June weddings may be different this year as families deal with the financial mess around us. Newlyweds are going to find it harder not only to fund these weddings but also to finance their long range goals.
You'll probably find that the new credit card regulations and the reaction by credit card issuers to these regulations could have a long-term impact on your plans -- if they involve borrowing money or using credit cards.
"This is a difficult financial time where easy credit is no longer available to everyone. It is now more difficult to get loans for homes and credit cards. Your credit scores, history, even spending activities are now closely watched and you will have to prove to credit issuers that you are not a risk for defaulting on a loan. The sooner you start planning for this, the more prepared you will be. Your engagement period is a good time to start building a financial plan," says Bill Hardekopf, CEO of LowCards.com and author of The Credit Card Guidebook.
You might not like to think about this but your fiance will not only be your life partner but also your "business" or financial partner. Your credit, good name and financial future will be tied to this person. Be certain to have a long, hard talk about financial goals and be sure you share the same beliefs about money. When you start asking questions you may find you don't have the same spending and saving habits.If you haven't talked about money management yet, you'll probably find it difficult to get started. It's difficult for all married couples and financial distress is one of the top reasons for divorce. So test this part of your relationship before getting married.
If you can't have an honest discussion about finances before the wedding, then this may not be the person you want to be with for the rest of your life. Since finances are a top stresser for married couples, you will be better off if you can confide in each other and create a financial plan.
Here are tips for avoiding the stresses of marriage and debt:
* Before the wedding, show your cards. Tell your spouse about your income, debts, issues you have with money, how your parents raised you to handle money, your strengths and weaknesses with money, and admit if you are a spender or saver. A good place to start is to use a budget or bank statements from the past twelve months to show how you used your money. Your monthly debt, including your mortgage, should not exceed 35% of your gross income. Make sure this is a two way street and your spouse is willing to share the same information.
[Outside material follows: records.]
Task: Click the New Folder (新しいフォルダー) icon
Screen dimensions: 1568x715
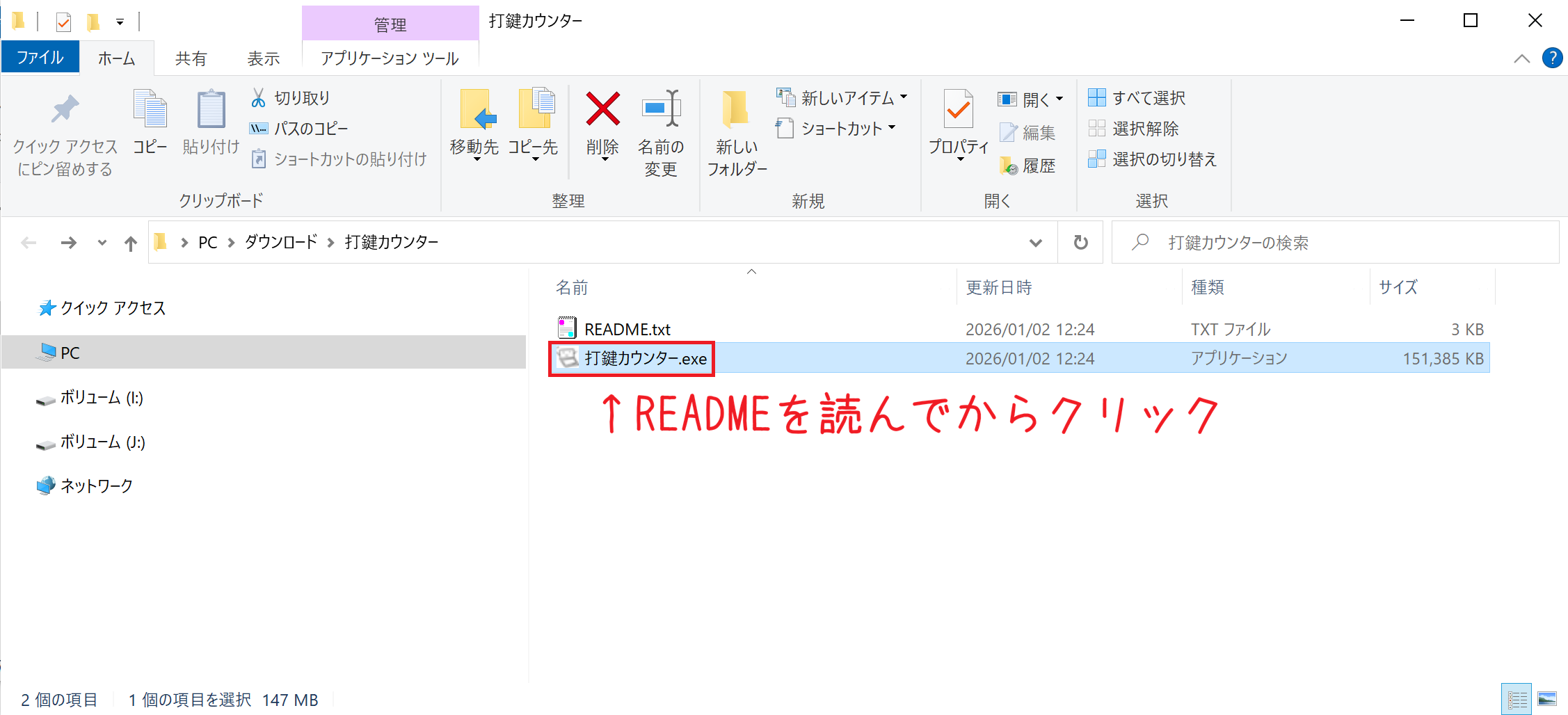Action: click(736, 109)
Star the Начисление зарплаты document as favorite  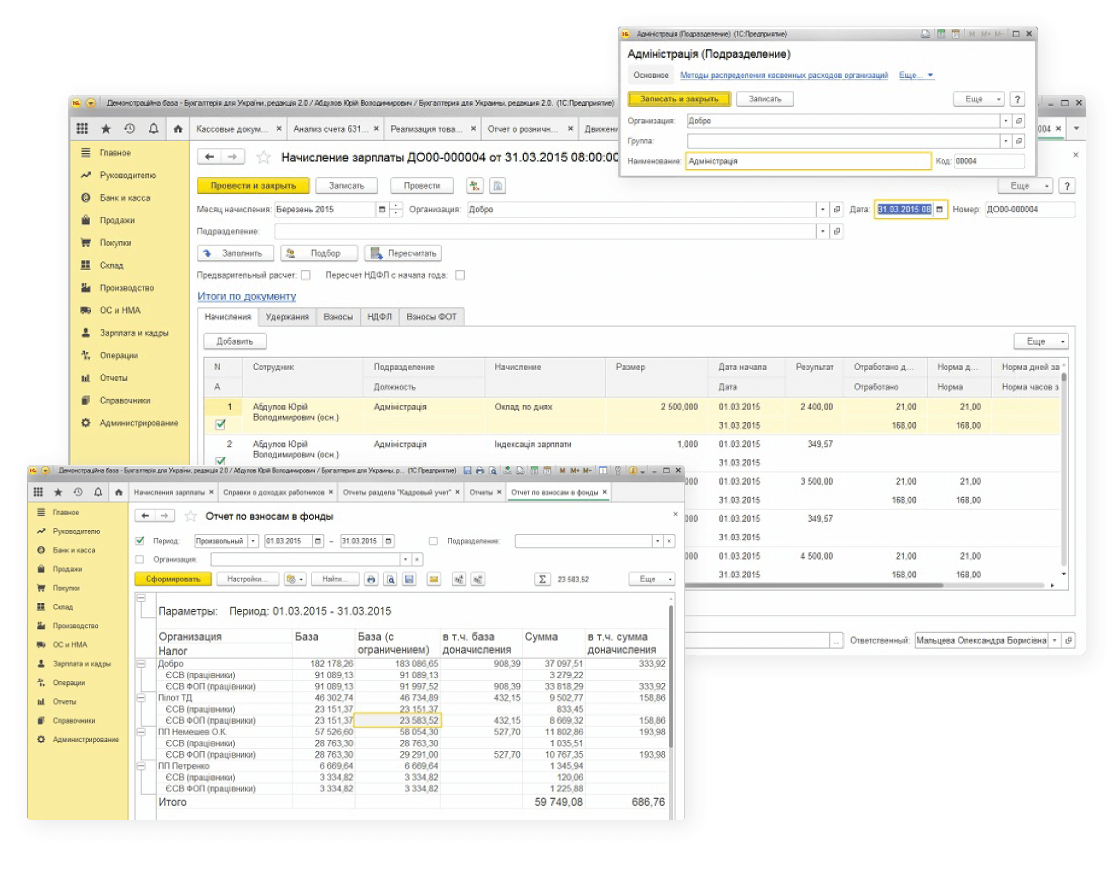[264, 157]
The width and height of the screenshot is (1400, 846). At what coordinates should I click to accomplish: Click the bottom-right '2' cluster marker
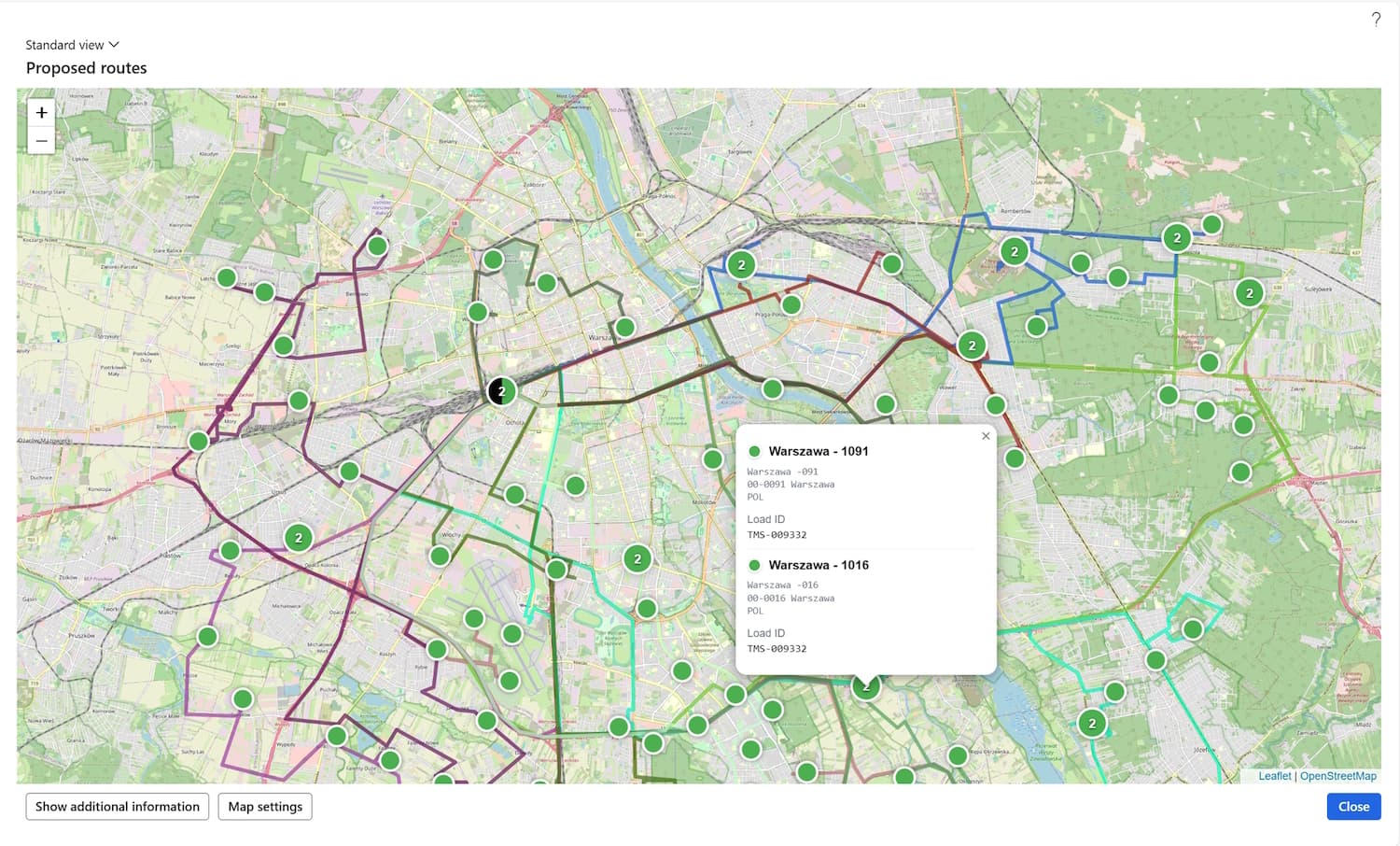[x=1092, y=724]
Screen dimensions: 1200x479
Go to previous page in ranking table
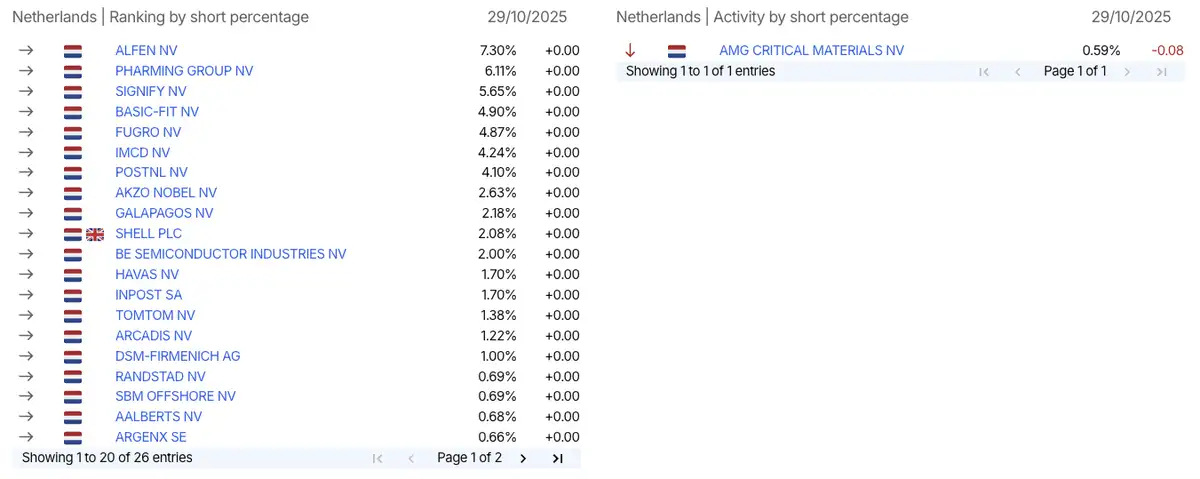tap(411, 458)
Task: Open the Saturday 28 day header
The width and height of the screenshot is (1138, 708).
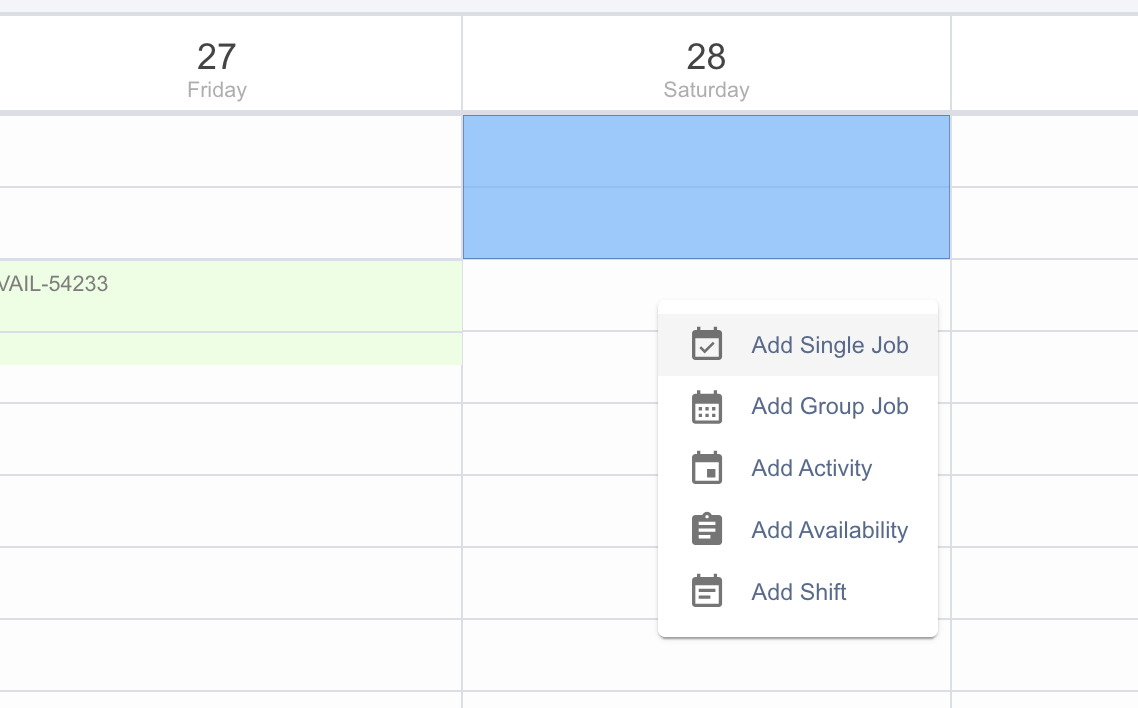Action: point(706,69)
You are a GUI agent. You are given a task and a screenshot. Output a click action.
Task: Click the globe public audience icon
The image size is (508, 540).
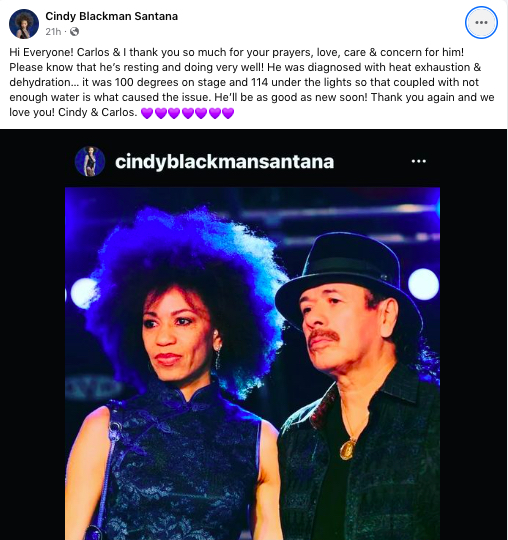click(x=74, y=32)
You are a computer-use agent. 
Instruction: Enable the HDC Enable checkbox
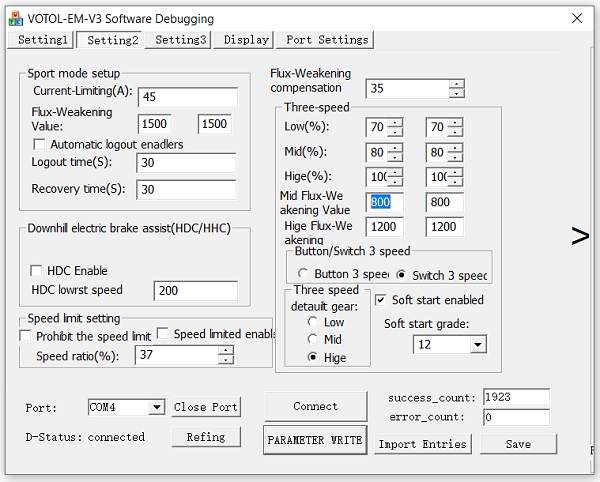(x=37, y=271)
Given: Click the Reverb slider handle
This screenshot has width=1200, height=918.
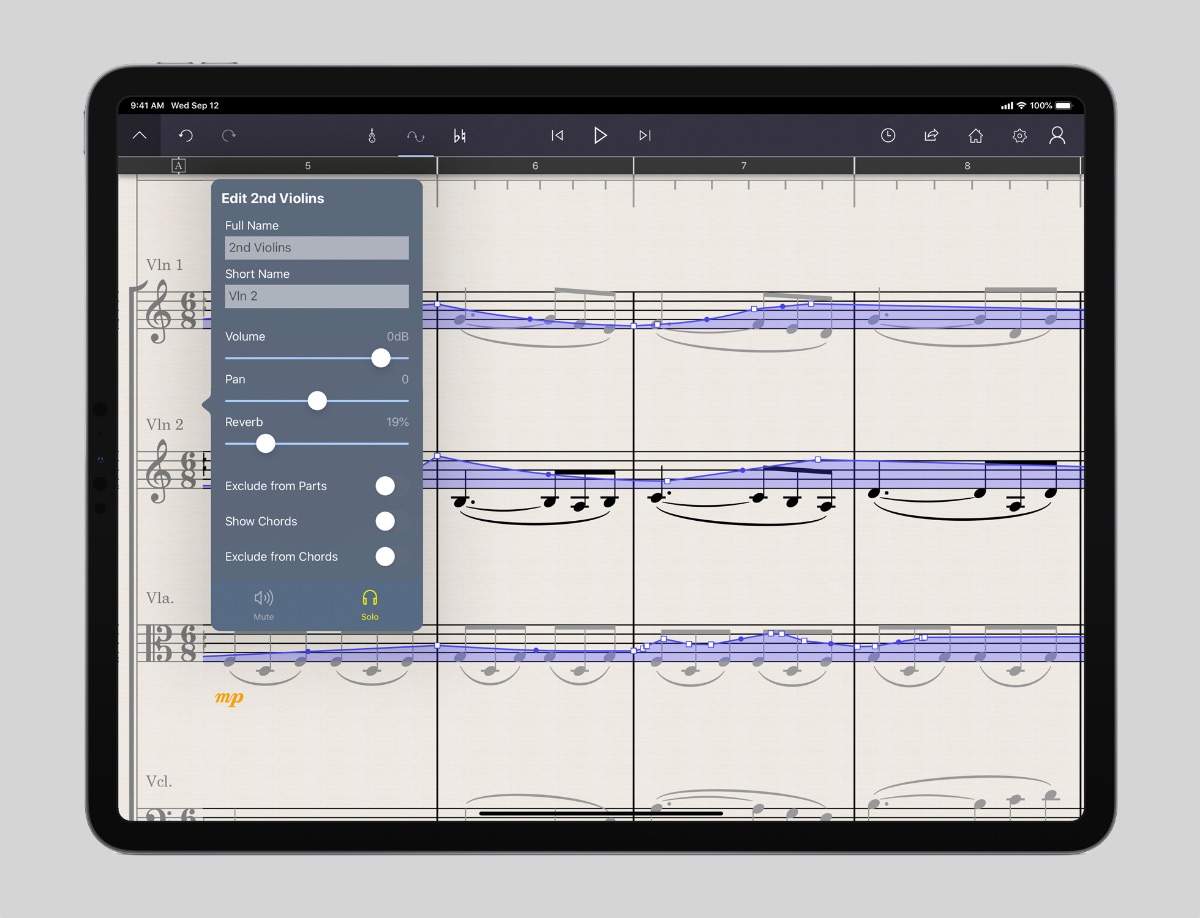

* Have a wedding that you can afford. This is not the time to start running up huge credit card bills and still be paying for your wedding on your fifth anniversary.
* Each of you should get a copy of your credit reports. You'll get a clear picture of how each of you handle money and help you avoid any future surprises. Aim to get your scores over 750 to receive the lowest interest rates for your first mortgage and other planned loans. If one partner has a high score and one has a low score, avoid taking any joint credit until the partner with the lower scores rebuilds his or her credit score. Work together to fix the problems, but don't sabotage the good score.
* Avoid credit card debt. Cash is king, especially when you're just starting out and have big dreams. Don't fall into the trap of buying something with a credit card with the intent of paying it off in just a few months. It's a hard habit to break and will become much more dangerous as you build your assets.
* Get one or two credit cards and stick with them. Building a good payment history with one or two credit cards is a positive factor in your credit score.
* Each spouse should have a credit card in his or her own name to build his or her own credit score.
* If you or your spouse does have credit card bills to pay off use the snowball effect or round robin method to pay down debt.
* Before the first bills come in, make a plan for how the bills will be paid and who will pay them. If you have separate accounts, know which account pays each bill.
* When you go shopping, leave your credit cards at home to avoid impulse buying. You can buy the small things you need with cash. If you decide together that you want something larger for which you will need to use a credit card, then go back home and get the card.
Starting out with a money plan will reduce stress throughout your marriage. You must continue to have money talks on a regular basis. The worst thing for a marriage is lack of communication. If you believe your partner is straying from your money plan, talk about it don't just let your feelings build until you are ready to explode or your credit rating has been torpedoed.
Lita Epstein has written more than 25 books including the Complete Idiot's Guide to Improving Your Credit Score.